HCR-Libye : Les enchères montent, les migrants trinquent
Le HCR vient d’annoncer que le gouvernement libyen lui a demandé de fermer son bureau et de cesser ses activités en Libye.
A l’indignation de ceux qui, au nom de l’aide apportée par le HCR aux demandeurs d’asile, déplorent cette injonction, Migreurop oppose ses doutes : quel prix paiera l’Europe pour que Mouammar Kadhafi autorise à nouveau la présence du HCR sur son territoire ?
En effet, la décision d’éviction du HCR intervient alors que le septième round des négociations d’un partenariat entre l’Union européenne et Tripoli débutait ce mardi 8 juin. Les principaux points restant à régler porteraient sur l’immigration illégale et la reconnaissance de la Cour internationale de Justice. Pour avancer dans les négociations, la Libye exige des moyens financiers supplémentaires et du matériel de surveillance des frontières terrestres et maritimes. Au delà des nombreux dispositifs de contrôle qu’elle finance dans ce pays depuis le début des années 2000, jusqu’où l’UE est-elle prête à aller ?
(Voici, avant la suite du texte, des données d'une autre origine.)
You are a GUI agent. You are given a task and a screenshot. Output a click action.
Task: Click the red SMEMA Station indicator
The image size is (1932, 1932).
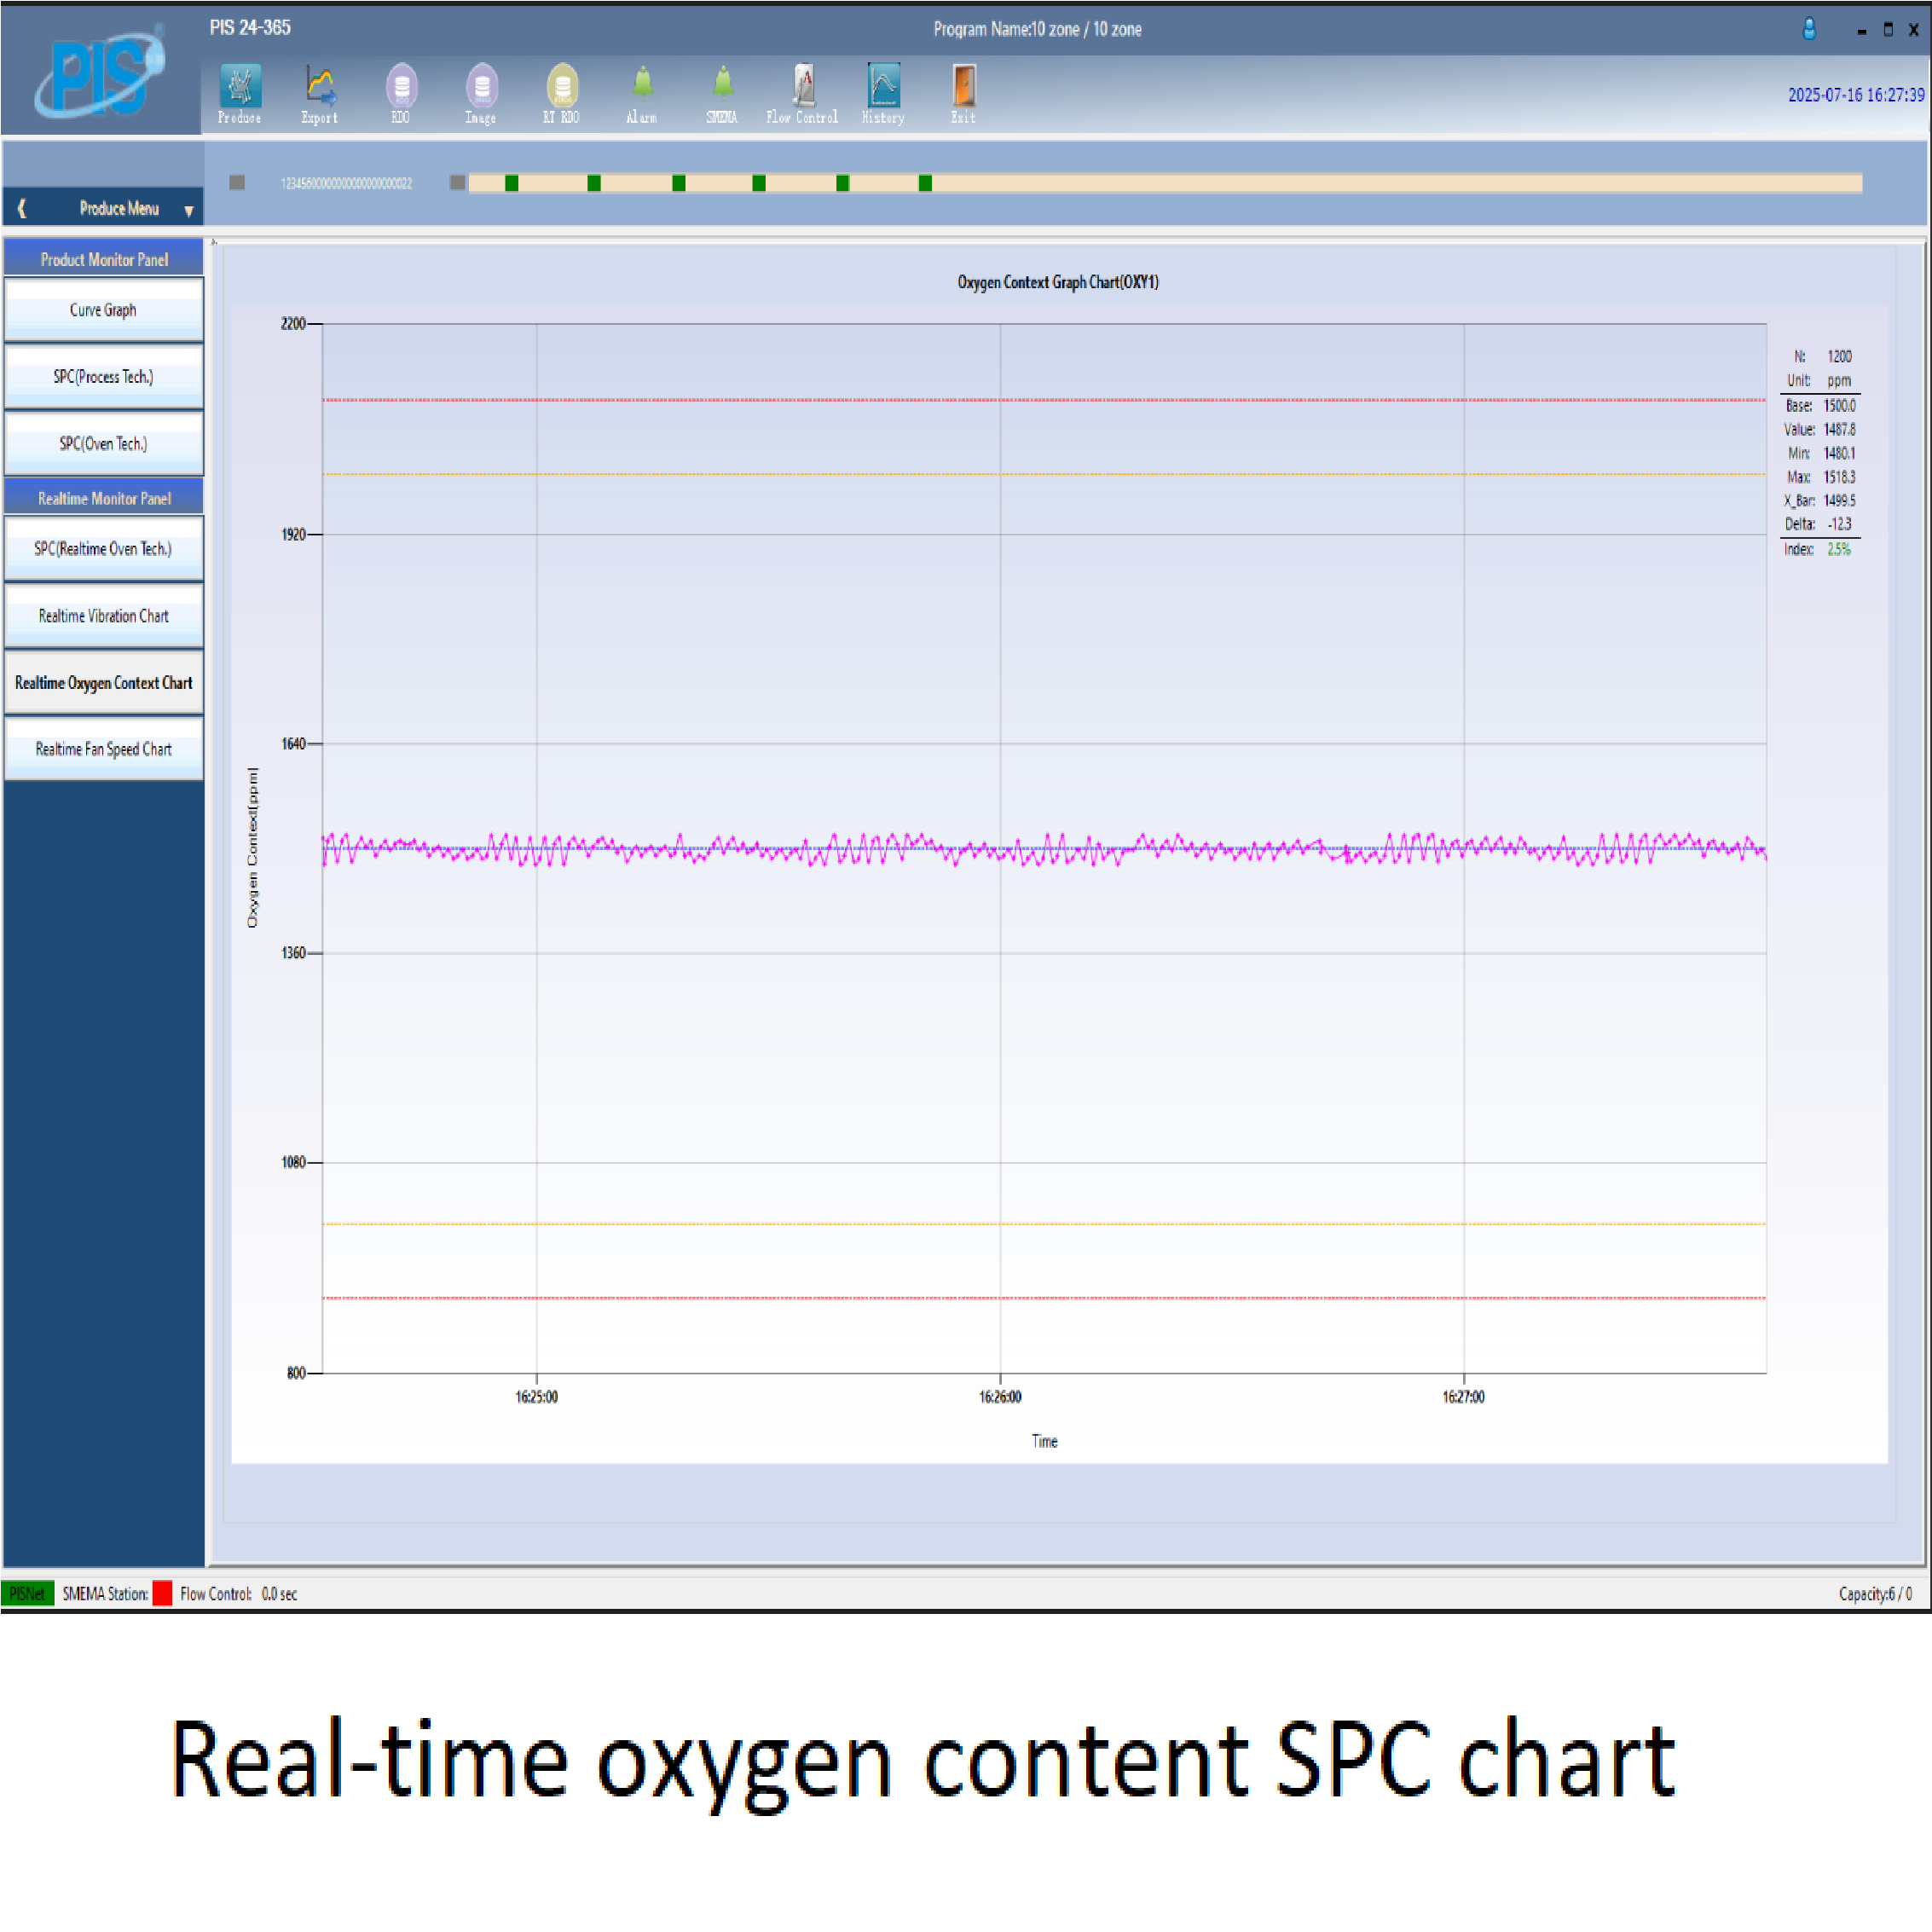[x=162, y=1593]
Dans ce marchandage, le HCR joue un rôle indispensable : il cautionne la place cruciale occupée par la Libye dans la politique européenne de gestion de l’immigration et d’externalisation des frontières. Grâce à la présence du HCR à Tripoli, l’Italie, qui a conclu un accord avec la Libye en août 2008, et l’Europe, font croire que les boat-people refoulés en Libye y trouvent un minimum de sécurité et de protection. Tous savent pertinemment qu’il s’agit d’un rideau de fumée : les conditions dans lesquelles sont traités les migrants en Libye sont bien documentées et parfaitement connues des autorités et des institutions européennes. La Libye, qui n’a pas signé la Convention de Genève sur les réfugiés, maltraite, enferme et déporte des milliers de migrants chaque année [1]. Sa frontière sud, où l’Europe investit pour mieux la cadenasser, est déjà un cimetière pour les Subsahariens qui tentent de la franchir.
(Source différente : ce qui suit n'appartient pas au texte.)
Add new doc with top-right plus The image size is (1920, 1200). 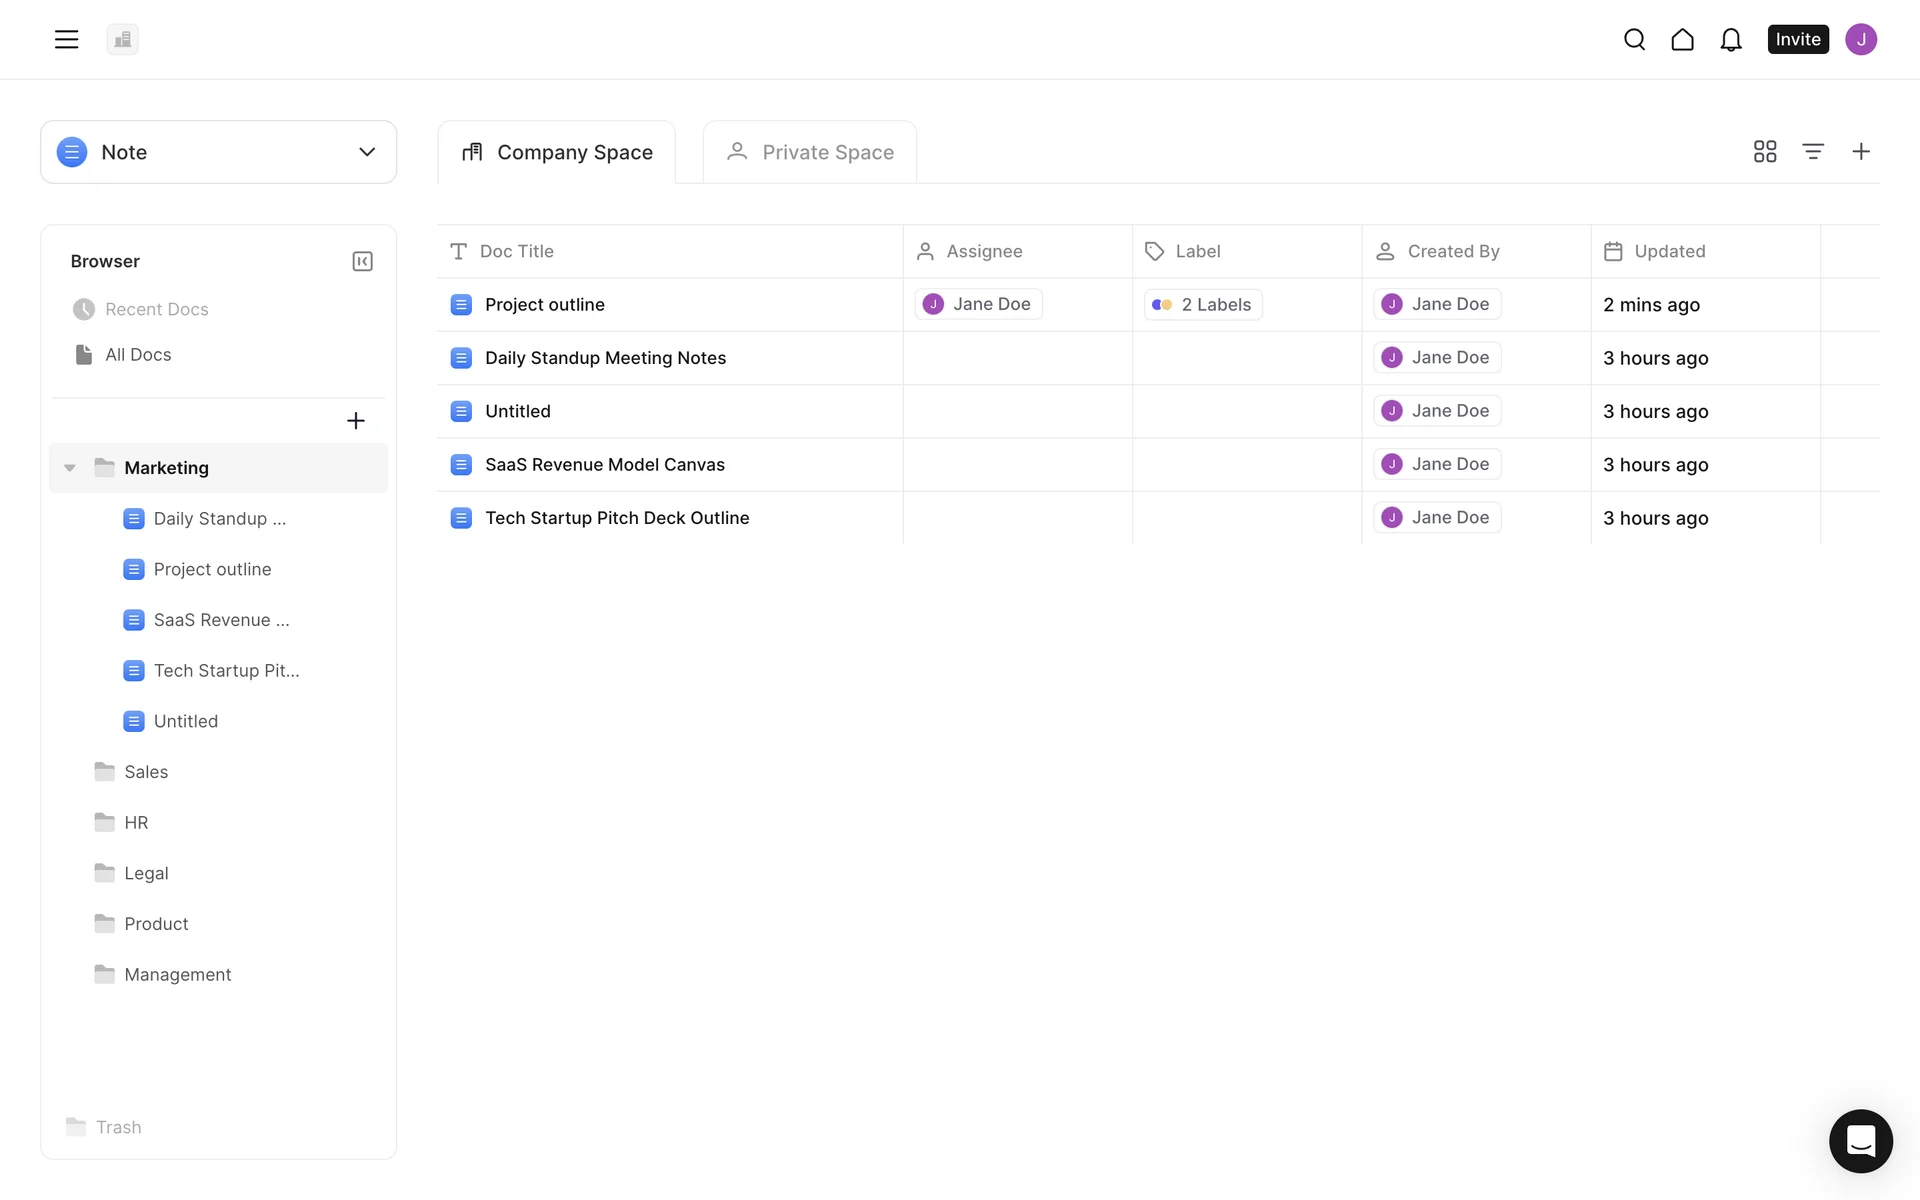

Melissa Fleming, la porte-parole du HCR, reconnaît le rôle assigné à son institution : « tous les gouvernements européens qui utilisent la Libye comme un endroit où peuvent être reçues les personnes qui fuient des persécutions devraient réexaminer avec soin leur position si le HCR n’est plus présent là-bas ». On ne saurait être plus explicite : la présence du HCR en Libye permettait avant tout de justifier la politique d’externalisation et d’expulsion menée par l’UE [2]. Cette dernière est aujourd’hui prise à son propre jeu. La Libye fait monter les enchères et le HCR est le complice de ces négociations sordides : son retour à Tripoli est d’ailleurs déjà programmé [3].
Migreurop dénonce l’attitude hypocrite de l’Union européenne et du HCR, prétendant vouloir assurer une protection aux demandeurs d’asile, alors que les vrais enjeux sont ailleurs : faire du colonel Kadhafi le gendarme des frontières de l’Europe et le geôlier des migrants en recherche d’une protection internationale ou d’une vie meilleure.
[1] Voir le site Fortress Europe
[2] En juillet 2009, L’OIM et le HCR ont signé un accord avec Tripoli pour « répondre aux besoins des migrants, des réfugiés et des demandeurs d’asile se trouvant en Libye ».